§ **DATA SECTION**
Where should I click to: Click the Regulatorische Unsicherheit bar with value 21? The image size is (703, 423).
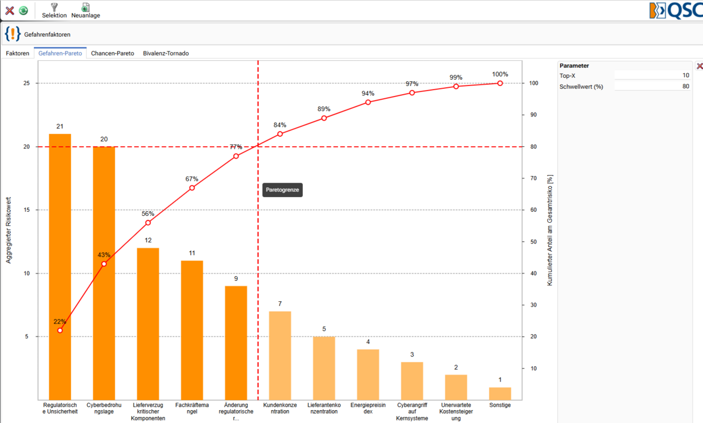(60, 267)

==

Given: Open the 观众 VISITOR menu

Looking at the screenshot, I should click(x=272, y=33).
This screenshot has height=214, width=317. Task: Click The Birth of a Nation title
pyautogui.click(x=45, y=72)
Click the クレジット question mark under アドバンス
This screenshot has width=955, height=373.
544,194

§ **SET TASK**
Please count how many lines in the entries above contain the string "screenshot", and reply with only that number.

§ **RESPONSE TO THIS EXERCISE**
3